Passage:
**********
What is a service? It’s when you take human beings, train them to do a particular type of work, and then assemble a “human machine” out of them based on a design in your head. Each employee knows what results they’re supposed to achieve, and they have a good understanding of how to achieve that result.
If you find a well-trained barista, an amazing manager and a wonderful chef, you’ll have yourself a very successful service — a café.
There’s a problem, though. You can not scale a café.
In order to scale it, you need to create a franchise — describe every minute detail of your business, package it in boxes that will have everything you need to kickstart a new location, and find somebody intelligent enough to figure out all the residuals. You will want to automate the process as much as possible, so that you don’t require too much intelligence from the candidate.
What if you could create machines for this too? What if you could automate the minds in your service, so that you didn’t need a local franchisee at all?

Welcome to the Cloud!

Register a domain, create a web-site in Notion, connect it to an API gateway, spin up MySQL, run your ML model in TFX, advertise on HackerNews and collect feedback via Twitter. Congratulation, you are a CEO of a company of machines, single handedly providing a service to the world!
What used to take an office of a hundred people on full-time salary now fits on a few virtual machines, with the fixed costs brought down to the minimum. 13 developers at Instagram built a service that was sold for $1bln. Joe Rogan podcast automatically earns him millions while he sleeps. There’s also OnlyFans.

An army of robots occupies data centers, and legions of even more robots are getting ready to wake up in the physical world, all they’re waiting for is your commands.
You used to need a lifetime to bring an idea to life. You used to need to persuade an army of people to work for you and then create another army of managers to help you drive this behemoth forward.
Now, with a team of talented developers leveraging the latest technology stacks you can disrupt whole segments of the economy from home.
This change is only gaining speed. In the next few decades we’ll see automation becoming even more intelligent, even more things will become much, much easier than ever before. What used to be only achievable by countries is becoming available to everyone. What used to be thought of as being impossibly complex is now at the service of a toddler.
This is why Silicon valley is so filthy rich. Why professionals who can work with intelligent machines cost so much.

And this brings us back to opportunity. “A set of circumstances that makes it possible to do something”. These circumstances used to be so limiting that opportunity was out of reach for almost everyone, but now it’s almost free. The whole body of knowledge of humanity is available to a first-grader. Development and deployment are so much less of a drag. Automated factories create physical goods based on your design and ship them anywhere in the world. You can access the markets from your bed. Even financing a startup is quickly becoming an automated service.

Building things now is so simple that the world is almost getting similar to a children’s playground. It’s almost like you just need to imagine a wonderful game, and then to persuade other kids to play with you, and you will be rich, your life will have meaning or whatever tickles your fancy.

“The Age of Opportunity”? Looking at how our advanced technology sometimes seems to have come straight from the fairy tales, maybe we should call this something else. How about “The Age of Magic”?

Oh, and there’s one more thing. There’s always that one more thing. All this incredible opportunity and almost infinite leverage may be not enough for specifically you. See, in order to be a powerful wizard of that wonderful magic, you need to pay the price. The good news is — there has been no inflation. It’s still the same price that you would need to pay ten thousand years ago or two years ago. It’s discipline, it’s focus, it’s hard deep work. Now close all these tabs and do shit that’s difficult.
**********
Supplied records:

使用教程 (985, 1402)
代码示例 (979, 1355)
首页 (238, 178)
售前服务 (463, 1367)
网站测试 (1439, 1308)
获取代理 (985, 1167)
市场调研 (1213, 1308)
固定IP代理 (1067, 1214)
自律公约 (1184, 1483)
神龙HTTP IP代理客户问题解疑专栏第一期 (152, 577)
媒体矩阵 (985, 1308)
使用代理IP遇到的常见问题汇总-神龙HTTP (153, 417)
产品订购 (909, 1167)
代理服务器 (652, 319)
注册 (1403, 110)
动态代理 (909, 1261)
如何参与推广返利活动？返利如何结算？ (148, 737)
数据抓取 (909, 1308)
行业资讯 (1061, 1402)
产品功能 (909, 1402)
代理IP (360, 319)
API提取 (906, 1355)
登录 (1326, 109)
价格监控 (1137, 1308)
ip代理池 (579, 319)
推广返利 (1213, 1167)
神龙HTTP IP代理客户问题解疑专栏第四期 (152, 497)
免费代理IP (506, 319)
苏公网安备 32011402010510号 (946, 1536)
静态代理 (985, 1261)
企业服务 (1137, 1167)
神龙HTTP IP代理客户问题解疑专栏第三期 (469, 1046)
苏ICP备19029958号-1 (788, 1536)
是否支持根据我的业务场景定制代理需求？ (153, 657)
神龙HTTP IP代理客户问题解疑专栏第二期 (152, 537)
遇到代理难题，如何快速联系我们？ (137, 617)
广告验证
**********
Work instruction 1:
Reproduce the wording of the essay starting at "This change is" and ending at "of a toddler.".
Work instruction 2:
According to the essay, what price must be paid to become a powerful wizard of modern technological magic?
Work instruction 3:
Render this sentence from the essay in Spanish: "What used to be only achievable by countries is becoming available to everyone."
Rely solely on the essay for what is asked.

Final answer 1:
This change is only gaining speed. In the next few decades we’ll see automation becoming even more intelligent, even more things will become much, much easier than ever before. What used to be only achievable by countries is becoming available to everyone. What used to be thought of as being impossibly complex is now at the service of a toddler.

Final answer 2:
Discipline, focus, and hard deep work.

Final answer 3:
Lo que antes solo podían lograr los países se está volviendo accesible para todos.